**Task to carry out:** Every line below should be repeated exactly.

[Stored items]
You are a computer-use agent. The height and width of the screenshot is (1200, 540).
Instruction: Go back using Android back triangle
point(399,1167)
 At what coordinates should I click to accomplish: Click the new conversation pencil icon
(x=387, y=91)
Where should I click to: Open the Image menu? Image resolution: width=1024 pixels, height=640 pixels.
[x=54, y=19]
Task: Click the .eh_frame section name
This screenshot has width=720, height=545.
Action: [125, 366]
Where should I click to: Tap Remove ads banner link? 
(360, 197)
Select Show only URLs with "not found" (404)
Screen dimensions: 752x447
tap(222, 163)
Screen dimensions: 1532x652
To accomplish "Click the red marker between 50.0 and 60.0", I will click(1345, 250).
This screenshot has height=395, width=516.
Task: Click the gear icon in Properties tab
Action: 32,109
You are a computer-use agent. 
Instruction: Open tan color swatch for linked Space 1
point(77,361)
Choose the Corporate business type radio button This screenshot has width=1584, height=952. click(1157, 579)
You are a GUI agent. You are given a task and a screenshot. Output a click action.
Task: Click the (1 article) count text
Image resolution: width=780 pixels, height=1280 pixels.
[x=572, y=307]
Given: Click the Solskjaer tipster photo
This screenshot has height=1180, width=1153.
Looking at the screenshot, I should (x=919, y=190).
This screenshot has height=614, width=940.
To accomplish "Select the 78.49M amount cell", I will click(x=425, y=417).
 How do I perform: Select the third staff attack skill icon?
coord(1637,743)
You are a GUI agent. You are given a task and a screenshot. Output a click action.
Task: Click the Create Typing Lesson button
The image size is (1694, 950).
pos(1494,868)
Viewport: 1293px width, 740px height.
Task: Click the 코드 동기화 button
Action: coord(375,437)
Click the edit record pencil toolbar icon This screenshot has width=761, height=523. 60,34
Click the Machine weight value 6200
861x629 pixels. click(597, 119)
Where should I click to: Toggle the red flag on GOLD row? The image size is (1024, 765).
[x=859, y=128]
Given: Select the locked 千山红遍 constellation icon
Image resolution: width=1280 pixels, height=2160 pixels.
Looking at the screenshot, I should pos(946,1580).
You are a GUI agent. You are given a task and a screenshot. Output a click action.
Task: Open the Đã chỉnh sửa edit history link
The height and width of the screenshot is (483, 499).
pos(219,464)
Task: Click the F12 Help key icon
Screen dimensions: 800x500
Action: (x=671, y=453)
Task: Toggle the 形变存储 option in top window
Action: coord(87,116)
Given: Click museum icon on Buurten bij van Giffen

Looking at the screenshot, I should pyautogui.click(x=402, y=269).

**Solution for this exercise:**
You are a computer-use agent. The height and width of the screenshot is (1200, 540).
Instruction: Go back using Android back triangle
point(399,1167)
 At what coordinates should I click to accomplish: Click the new conversation pencil icon
(x=387, y=91)
Where should I click to: Open the Image menu? Image resolution: width=1024 pixels, height=640 pixels.
[x=54, y=19]
Task: Click the .eh_frame section name
This screenshot has width=720, height=545.
Action: [125, 366]
Where should I click to: Tap Remove ads banner link? 
(360, 197)
Select Show only URLs with "not found" (404)
Screen dimensions: 752x447
tap(222, 163)
Screen dimensions: 1532x652
To accomplish "Click the red marker between 50.0 and 60.0", I will click(1345, 250).
This screenshot has height=395, width=516.
Task: Click the gear icon in Properties tab
Action: 32,109
You are a computer-use agent. 
Instruction: Open tan color swatch for linked Space 1
point(77,361)
Choose the Corporate business type radio button This screenshot has width=1584, height=952. click(1157, 579)
You are a GUI agent. You are given a task and a screenshot. Output a click action.
Task: Click the (1 article) count text
Image resolution: width=780 pixels, height=1280 pixels.
[x=572, y=307]
Given: Click the Solskjaer tipster photo
This screenshot has height=1180, width=1153.
Looking at the screenshot, I should (x=919, y=190).
This screenshot has height=614, width=940.
To accomplish "Select the 78.49M amount cell", I will click(x=425, y=417).
 How do I perform: Select the third staff attack skill icon?
coord(1637,743)
You are a GUI agent. You are given a task and a screenshot. Output a click action.
Task: Click the Create Typing Lesson button
The image size is (1694, 950).
pos(1494,868)
Viewport: 1293px width, 740px height.
Task: Click the 코드 동기화 button
Action: coord(375,437)
Click the edit record pencil toolbar icon This screenshot has width=761, height=523. 60,34
Click the Machine weight value 6200
861x629 pixels. click(597, 119)
Where should I click to: Toggle the red flag on GOLD row? The image size is (1024, 765).
[x=859, y=128]
Given: Select the locked 千山红遍 constellation icon
Image resolution: width=1280 pixels, height=2160 pixels.
Looking at the screenshot, I should pos(946,1580).
You are a GUI agent. You are given a task and a screenshot. Output a click action.
Task: Open the Đã chỉnh sửa edit history link
The height and width of the screenshot is (483, 499).
pos(219,464)
Task: Click the F12 Help key icon
Screen dimensions: 800x500
Action: (x=671, y=453)
Task: Toggle the 形变存储 option in top window
Action: coord(87,116)
Given: Click museum icon on Buurten bij van Giffen

Looking at the screenshot, I should pyautogui.click(x=402, y=269).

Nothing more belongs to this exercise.